Systems help us understand how one part of system interacts with another, and the feedback loops that lead to network effects and economies of scale. Everything is interconnected. And understanding those connections – and points of leverage – can help deliver non-linear returns.
The best way to understand a system is to try and visualize it. Expose your system models to the light of day.
Excerpt from 📖 Thinking in Systems
You don't have to put forth your mental model with diagrams and equations, although doing so is good practice. You can do it with words or lists or pictures or arrows showing what you think is connected to what.
The more you do that, in any form, the clearer your thinking will become, the faster you will admit your uncertainties and correct your mistakes, and the more flexible you will learn to be.

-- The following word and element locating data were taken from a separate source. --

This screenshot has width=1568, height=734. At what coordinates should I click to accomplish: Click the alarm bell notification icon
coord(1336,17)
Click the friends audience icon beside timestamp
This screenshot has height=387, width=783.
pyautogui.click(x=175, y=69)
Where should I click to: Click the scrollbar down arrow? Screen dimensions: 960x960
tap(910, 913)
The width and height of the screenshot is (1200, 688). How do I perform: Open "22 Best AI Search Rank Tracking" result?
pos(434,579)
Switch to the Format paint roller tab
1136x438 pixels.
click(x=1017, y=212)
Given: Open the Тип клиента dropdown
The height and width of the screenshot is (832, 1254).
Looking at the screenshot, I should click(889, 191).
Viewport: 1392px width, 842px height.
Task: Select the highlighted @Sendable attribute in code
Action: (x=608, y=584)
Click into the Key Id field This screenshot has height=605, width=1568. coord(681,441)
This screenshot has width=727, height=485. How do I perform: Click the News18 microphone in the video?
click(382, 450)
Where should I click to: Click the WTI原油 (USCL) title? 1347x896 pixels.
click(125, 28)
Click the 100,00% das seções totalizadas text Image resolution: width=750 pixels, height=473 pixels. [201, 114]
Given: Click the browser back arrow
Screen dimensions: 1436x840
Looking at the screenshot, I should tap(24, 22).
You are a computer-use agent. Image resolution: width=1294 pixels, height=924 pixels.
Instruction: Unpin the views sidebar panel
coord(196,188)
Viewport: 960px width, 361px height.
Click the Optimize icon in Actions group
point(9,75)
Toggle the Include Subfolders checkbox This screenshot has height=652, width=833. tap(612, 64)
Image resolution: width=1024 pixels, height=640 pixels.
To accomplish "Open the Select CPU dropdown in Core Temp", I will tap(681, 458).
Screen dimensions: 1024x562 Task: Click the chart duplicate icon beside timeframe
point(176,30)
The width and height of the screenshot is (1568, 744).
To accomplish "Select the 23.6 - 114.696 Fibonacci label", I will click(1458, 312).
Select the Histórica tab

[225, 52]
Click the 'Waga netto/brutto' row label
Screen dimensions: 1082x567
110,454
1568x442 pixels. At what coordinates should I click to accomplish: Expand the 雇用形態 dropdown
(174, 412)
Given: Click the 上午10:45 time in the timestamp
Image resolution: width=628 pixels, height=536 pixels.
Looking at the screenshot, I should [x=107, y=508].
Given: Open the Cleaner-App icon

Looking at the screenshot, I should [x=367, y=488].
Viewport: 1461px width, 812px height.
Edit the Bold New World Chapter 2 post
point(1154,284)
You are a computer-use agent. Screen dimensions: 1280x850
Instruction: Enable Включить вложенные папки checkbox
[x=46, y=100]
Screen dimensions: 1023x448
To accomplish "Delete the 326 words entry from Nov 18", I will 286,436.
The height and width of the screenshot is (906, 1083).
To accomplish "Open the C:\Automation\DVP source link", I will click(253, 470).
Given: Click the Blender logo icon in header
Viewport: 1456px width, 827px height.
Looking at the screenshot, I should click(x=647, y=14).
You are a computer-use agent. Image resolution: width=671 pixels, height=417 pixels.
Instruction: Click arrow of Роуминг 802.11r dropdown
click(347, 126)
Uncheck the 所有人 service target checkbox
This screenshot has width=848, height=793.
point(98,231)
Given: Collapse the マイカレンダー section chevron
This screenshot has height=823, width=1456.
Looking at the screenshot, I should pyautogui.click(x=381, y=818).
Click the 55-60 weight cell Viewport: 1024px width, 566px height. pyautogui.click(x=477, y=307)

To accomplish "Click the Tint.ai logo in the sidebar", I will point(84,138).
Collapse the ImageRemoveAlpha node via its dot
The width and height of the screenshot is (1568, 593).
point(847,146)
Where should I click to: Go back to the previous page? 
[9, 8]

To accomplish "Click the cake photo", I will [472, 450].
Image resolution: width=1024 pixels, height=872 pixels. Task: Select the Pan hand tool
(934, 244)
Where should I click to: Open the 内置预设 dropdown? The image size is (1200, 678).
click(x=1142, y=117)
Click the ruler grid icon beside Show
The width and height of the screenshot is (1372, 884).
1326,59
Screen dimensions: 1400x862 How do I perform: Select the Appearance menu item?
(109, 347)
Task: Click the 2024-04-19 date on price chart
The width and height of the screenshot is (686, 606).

Mental flexibility – the willingness to redraw boundries, to notice that system has shifted into a new mode, to see how to redesign structure – is a necessity when you live in a world of flexible systems.
From a product management perspective, almost everything can be framed as part of a system. Your team is a system. Your product is a system. Your organization is a system. If you want to improve these systems, you’ll need to understand the points of leverage.
For example, think about your team – a group of individuals working together to achieve a common goal. One of the leverage points is information flows. Are you withholding context from your engineering team that could help them better understand what they’re supposed to be building? Fix that, and watch how a simple action can create massive gains.
Think about your product – a group of technical capabilities designed and exposed to a human to help them do something better. What is the goal of your product? Could you reposition your value proposition and target a new segment of users? Simply changing the goal of your product bring exponential impact without much need to actually touch the underlying technologies.
You'll make less mistakes if you can learn to recognize dysfunctional decision-making processes. And as humans, we got a lot of those – they're known as cognitive biases.
Product teams are particularly susceptible to these, like confirmation bias (over-indexing on information that supports our belief) and sunk-cost fallacy (continuing to invest in something because of all the work we've already done).
It won't always be possible to clear up all the ambiguity around a certain decision. You'll need to get comfortable making educated assumptions based on data, and learn how to test those assumptions in the lowest cost way that still gives you reasonable certainty over the results.